Overall, the use of steroid inhalers in asthmatic patients with cold-induced cough can help improve symptoms, reduce exacerbations, and improve overall asthma control, as supported by the evidence from the Chest guideline and expert panel report 1.
From the FDA Drug Label
When choosing the starting dosage strength of Wixela Inhub®, consider the patients’ disease severity, based on their previous asthma therapy, including the ICS dosage, as well as the patients’ current control of asthma symptoms and risk of future exacerbation.
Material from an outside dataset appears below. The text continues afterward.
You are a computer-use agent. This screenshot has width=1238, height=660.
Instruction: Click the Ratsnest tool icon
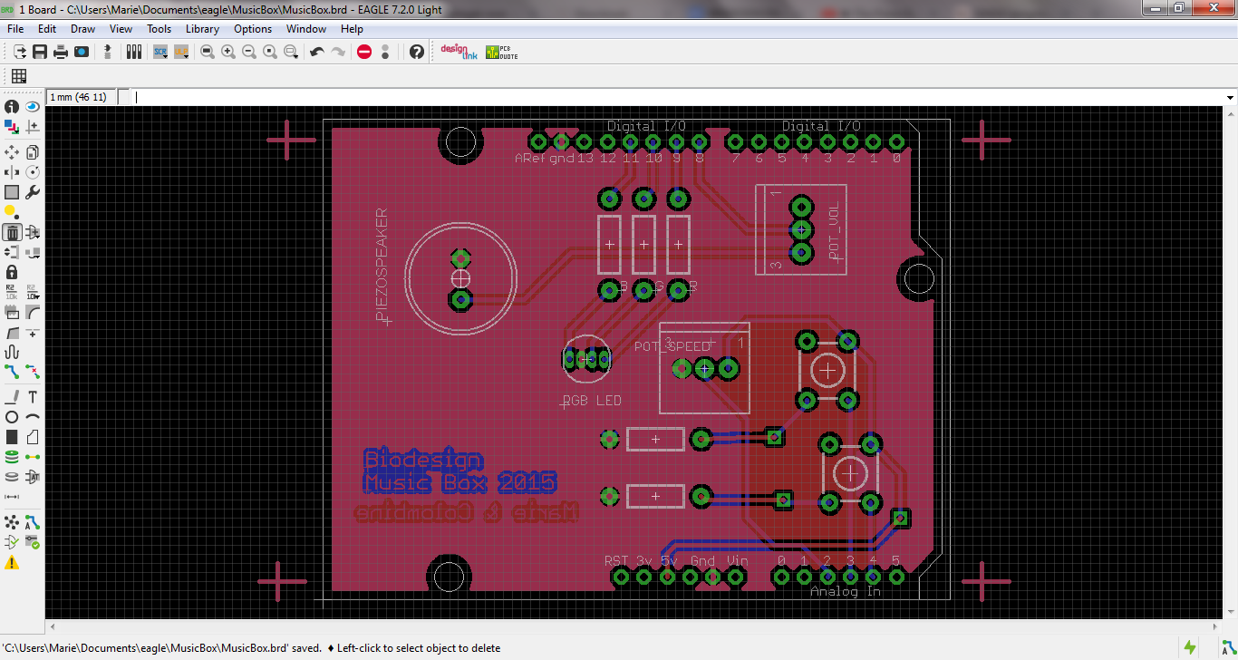pyautogui.click(x=12, y=521)
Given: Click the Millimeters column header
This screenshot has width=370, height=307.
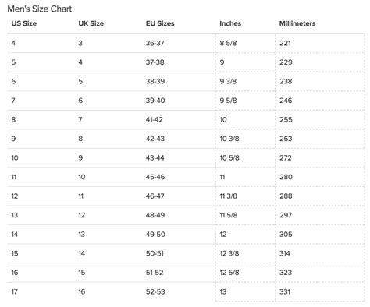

For patients who do not respond adequately to the starting dosage after 2 weeks of therapy, replacing the current strength of Wixela Inhub with a higher strength may provide additional improvement in asthma control. If a previously effective dosage regimen fails to provide adequate improvement in asthma control, the therapeutic regimen should be reevaluated and additional therapeutic options (e.g., replacing the current strength of Wixela Inhub® with a higher strength, adding additional ICS, initiating oral corticosteroids) should be considered.
The decision to add an inhaled corticosteroid (ICS) for an asthmatic patient with a cold-induced cough should be based on the patient's disease severity and current control of asthma symptoms. If the patient is not adequately controlled on their current therapy, adding an ICS may be considered as part of the therapeutic regimen. However, the exact timing of when to add an ICS is not explicitly stated in the drug label. 2
From the Research
Asthmatic Patients with Cold-Induced Cough
- The decision to add an inhaled corticosteroid (ICS) for an asthmatic patient with a cold-induced cough should be based on the severity of symptoms and the patient's response to initial treatment 3.
- Asthmatic patients sensitive to cold stimulation experience more frequent acute exacerbations and have more obvious impairment of lung function compared to cold-insensitive patients 3.
- The use of ICS, such as fluticasone propionate, in combination with a long-acting β2 receptor agonist (LABA) and montelukast sodium, can improve clinical symptoms and lung function in asthmatic patients, including those with cold-induced cough 3.
Inhaled Corticosteroid Therapy
- ICS therapy, such as fluticasone propionate, is effective in moderate-to-severe asthma and can improve lung function and symptom control 4, 5, 6.
- The addition of a LABA, such as salmeterol, to ICS therapy can provide greater improvements in pulmonary function and symptom control compared to increasing the dose of ICS alone 4, 7.
- The anti-inflammatory profile of ICS combined with salmeterol in asthmatic patients suggests that salmeterol has an additive or complementary anti-inflammatory effect to that of ICS 7.
Treatment Considerations
- The treatment of asthmatic patients with cold-induced cough should be individualized based on the severity of symptoms and the patient's response to initial treatment 3.
- The use of ICS, LABA, and other medications, such as montelukast sodium, should be considered in the treatment of asthmatic patients with cold-induced cough 3.
- The airway inflammatory phenotype in cold-sensitive asthmatic patients is characterized by the domination by neutrophilic subtype, which may require different treatment approaches compared to classic asthma 3.